Relacionar o atual governo à irracionalidade do jumento (ou do gado) pode nos confortar, mas, ao fazê-lo, deixamos de reconhecer a inteligência dos senhores no poder. Pois eles têm inteligência, grande até; perversa, de fato. São conluiados com a morte. Se depois das grandes guerras, um ideal de civilidade e respeito às diferenças parece ter se transformado em um valor universal e desejável — ainda que pesem todas as atrocidades e guerras praticadas depois —, sempre houve aqueles que, por uma razão ou outra, continuaram a entender que governar é matar. Inventam inimigos em países vizinhos ou distantes, senão no próprio, onde passam a perseguir os que incomodam pela ancestralidade (os índios), pela potência (os negros), pela luta por independência e igualdade (as mulheres), pela subversão dos valores tradicionais (a comunidade LGBTQIA+) ou pela inconformidade (os artistas).

Quem nos comanda atualmente cultiva uma mentalidade mórbida como a descrita. A morte de quase trezentas mil pessoas (número aproximado de habitantes de Petrópolis, a nonagésima cidade, em termos de população, do Brasil, que conta com 5570 municípios), numa pandemia, não aflige os que militam na necropolítica, decerto os contenta. Queimar florestas é um espetáculo bonito. Dar as costas para a cultura é um ato de preservação de valores. Não faltam exemplos de como se compadecem da destruição.

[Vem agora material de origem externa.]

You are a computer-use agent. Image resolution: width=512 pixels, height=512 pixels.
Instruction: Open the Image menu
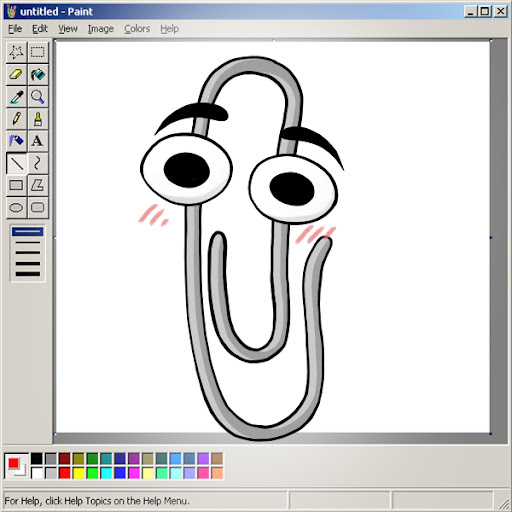(x=101, y=29)
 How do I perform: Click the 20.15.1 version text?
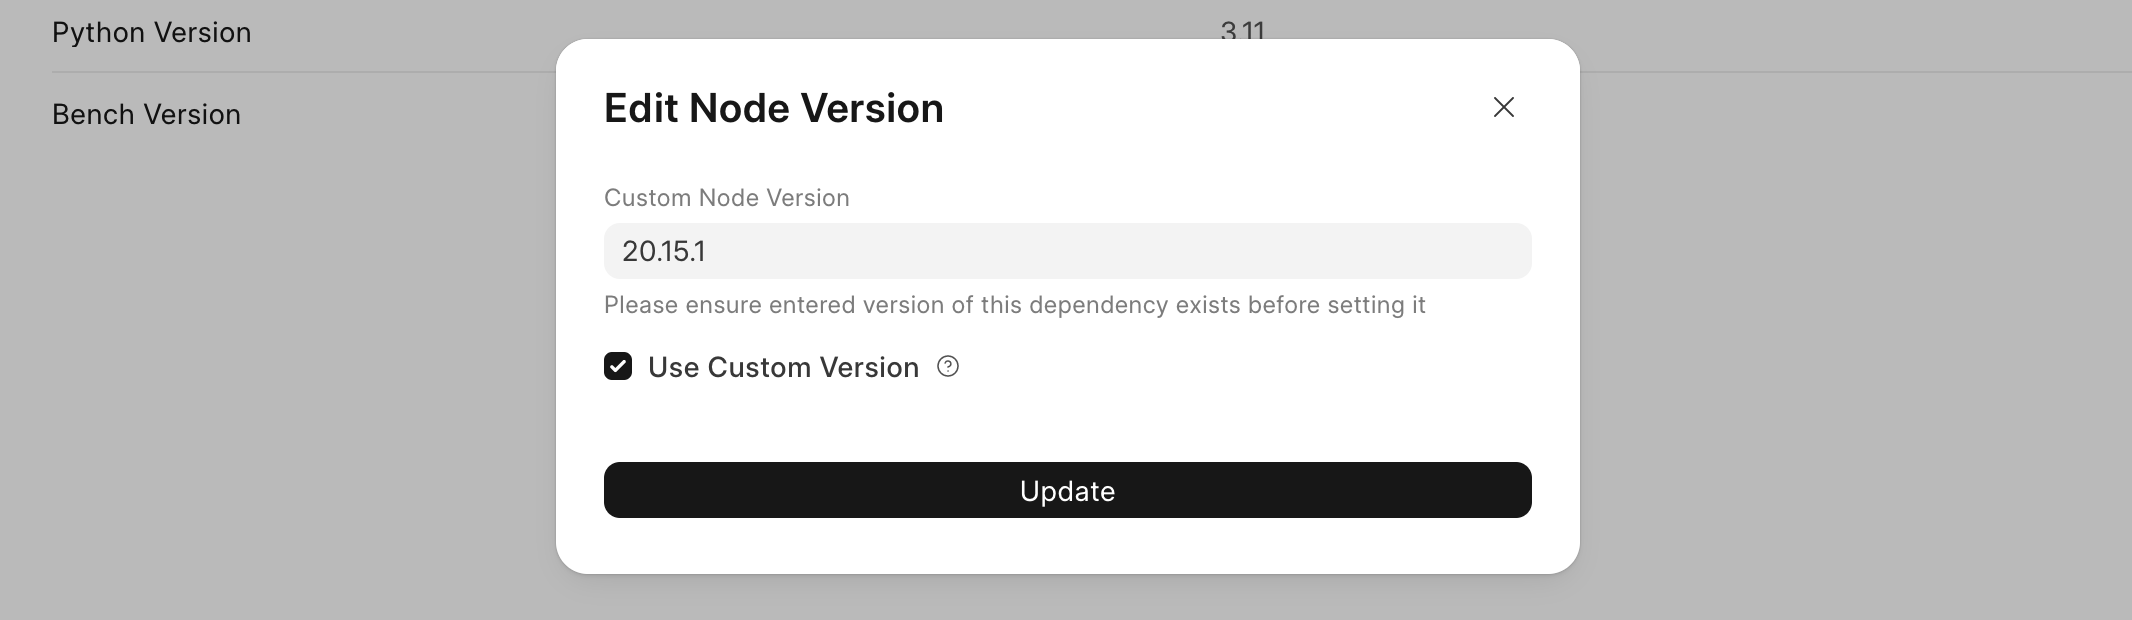coord(664,251)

Tenho um amigo que é exemplo dos que acreditam piamente no diálogo como forma de superar diferenças. Coerente com isso, o diálogo tem sido seu instrumento de ação profissional e política, papel que, aliás, desempenha muito bem. Por isso, fiquei surpreso com uma de suas publicações no Twitter. Diante da ruína civilizatória pela qual passamos, ele disse ter compreendido — não como um estudioso de um período passado, mas como alguém que experimenta, adulto e crítico, a dureza e periculosidade de seus dias — a opção de parte da juventude dos anos de 1960 pela luta armada. Meu amigo em nenhum momento defende que peguemos em arma, mas, com a violência e o autoritarismo inconsequente à solta, ele conclui, a escolha pelo combate no campo do inimigo (a violência) não é destituída de racionalidade. Eu acrescentaria: é exatamente isso que o novo poder quer de nós, portanto, tratemos de decepcioná-lo. Mais Gandhis, menos — como são muitos os que ocupam o espaço oposto ao de um pacifista, não cito nomes, preferindo a imagem talvez distorcida de outro animal — abutres.